Die besondere Herausforderung für Unternehmen aus dem Maschinen- und Anlagenbau liege auch darin, dass sich mittels Additiver Fertigung zwar die eigenen Produkte deutlich verbessern ließen, „aber man bekommt das nicht automatisch auch bezahlt“, so Gebhardt. „Kunden freuen sich dann zwar zum Beispiel über eine schnellere Rüstzeit der Maschine, sagen aber auch, dass sie deshalb nicht unbedingt mehr Geld ausgeben wollen.“ Da sich aber auch immer mehr Hersteller der Branche mit AM beschäftigen und ihre Maschinen technologisch weiterentwickeln, führt nur schwer ein Weg an der Additiven Fertigung vorbei, wenn man auch künftig im Wettbewerb bestehen will. 

3D-gedruckte Ersatzteile für den Twister von BMF. Bild: BMF
3D-gedruckte Ersatzteile für den Twister von BMF. Bild: BMF

Effizienz im Fokus

Als Lösung für diese Herausforderung hat sich offenbar im Maschinenbau ein Vorgehen etabliert, das recht überschaubare Investitionen möglichst effizient nutzt und praktikable Fertigungslösungen entwickelt, um ein Ergebnis zu erzielen, das am Ende zu einem spürbaren Unterschied führt. 

Auch im Bereich Werkzeuge sind durch die Additive Fertigung viele Innovationen entstanden. Ein Klassiker sind hier Werkzeuge (oder Werkzeugeinsätze) mit konturnaher Kühlung. Diese sind in der Regel etwas teurer als „normale“ Werkzeuge, können aber die Leistung einer teuren Spritzgussmaschine signifikant steigern, erklärt Gebhardt. Und auch bei der Qualität der hergestellten Produkte kann es Verbesserungen geben. Dass dieser Bereich durchaus auch für die Hersteller von AM-Anlagen attraktiv ist, zeigt das französische Unternehmen Addup, das seit 2023 am Campus der RWTH Aachen sein Tooling Competence Centre betreibt. 

Standardisierung schreitet voran

Die Entwicklung der AM-Branche im Maschinen- und Anlagenbau zeigt sich auch darin, dass die Standardisierung im Bereich AM langsam Fahrt aufnimmt.

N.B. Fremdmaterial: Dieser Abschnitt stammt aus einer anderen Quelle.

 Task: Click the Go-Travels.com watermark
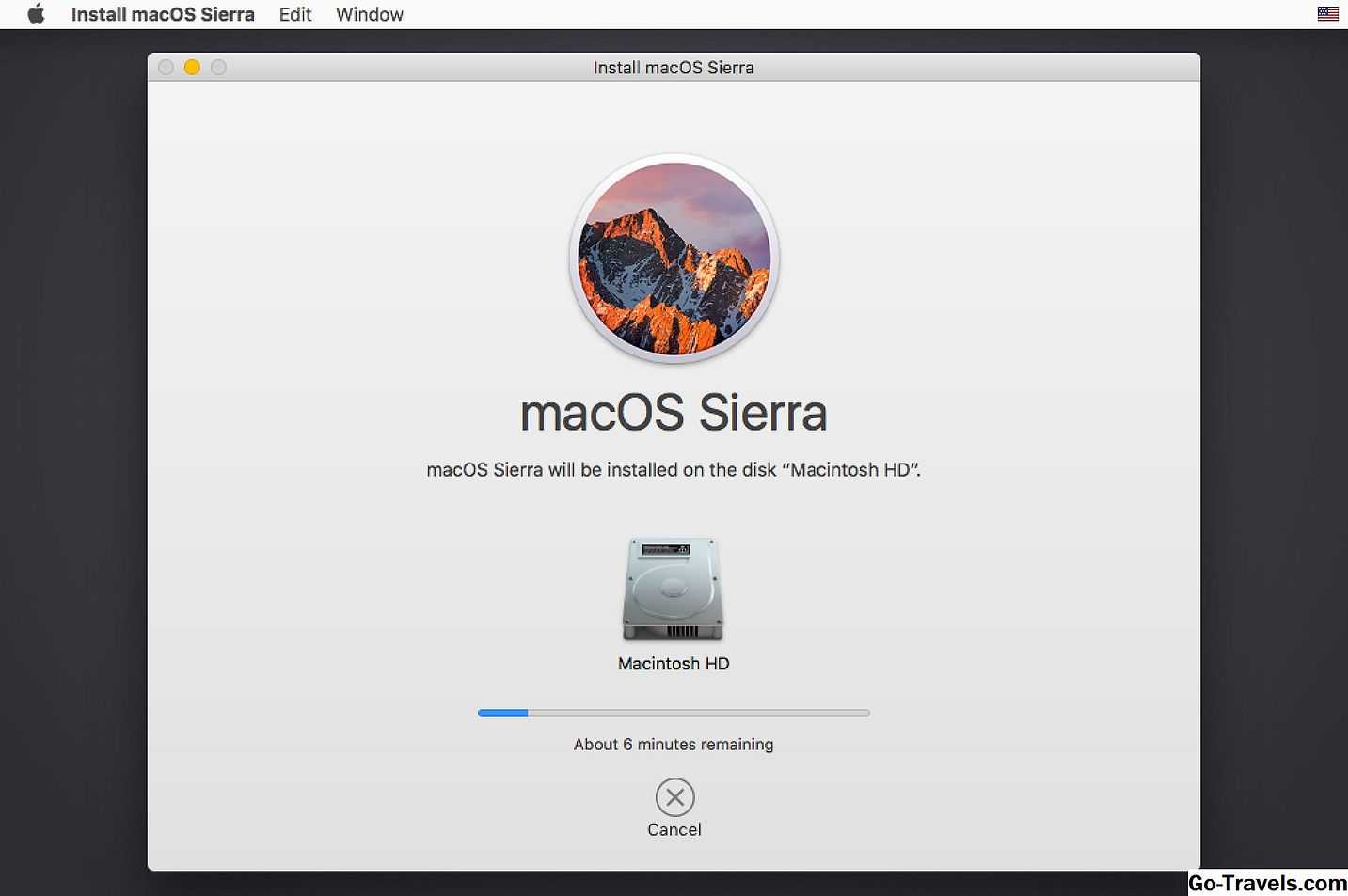pyautogui.click(x=1267, y=883)
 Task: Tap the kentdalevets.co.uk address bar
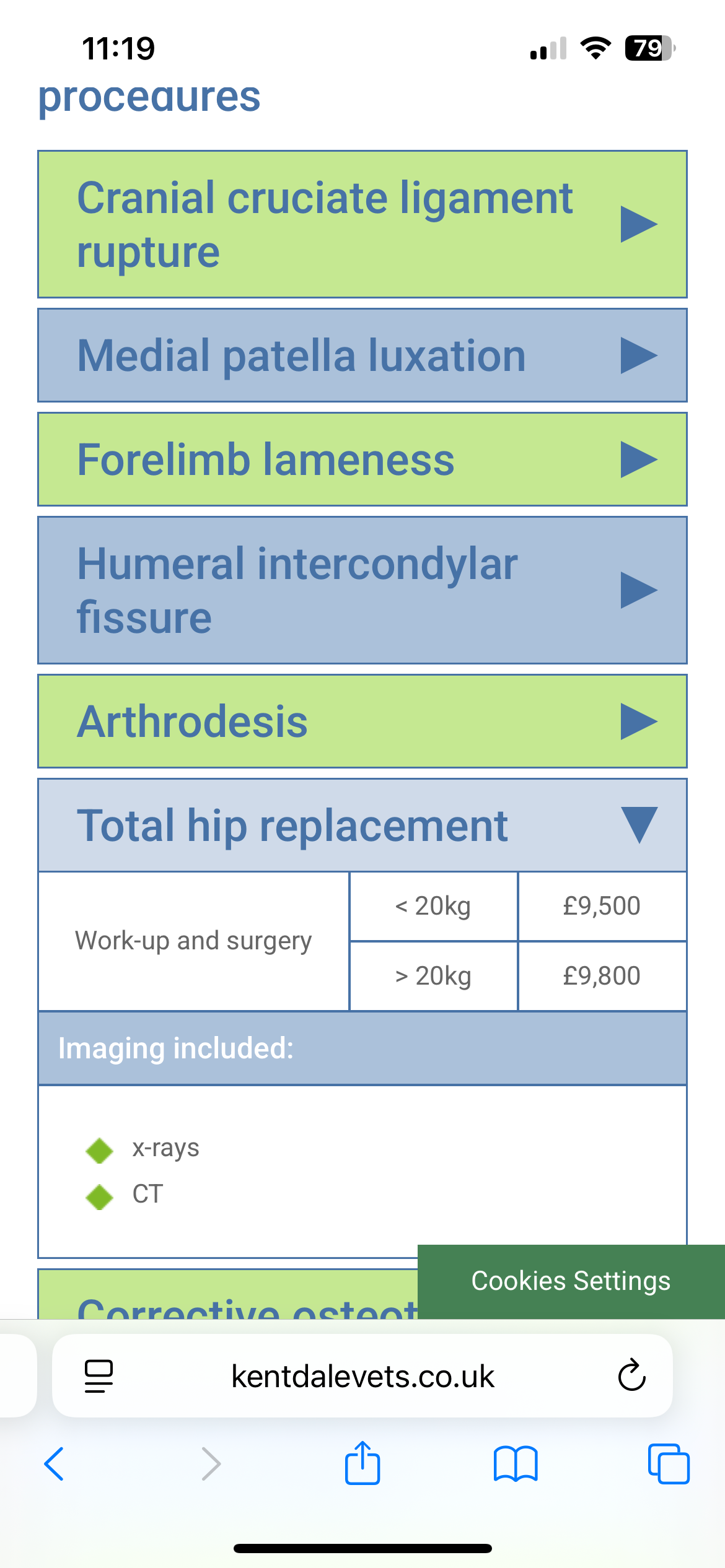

Laut Gebhardt ist dieses Thema eine der wichtigsten Herausforderungen seit vielen Jahren. „Manche Unternehmen haben wirklich gute Bauteile mit AM entwickelt, konnten sie aber nicht einsetzen, weil kein AM-Standard existierte.“ Das habe sich zwar noch nicht komplett geändert, aber es gebe Bemühungen, branchenspezifische Standards zu entwickeln. Beispiele dafür seien die „Druckgeräterichtlinie und AM“ oder die „Produktkategorieregel VDMA 34178:2025-04“ für die Ermittlung des CO2-Fußabdrucks von Werkzeugmaschinen und Maschinen für die Additive Fertigung.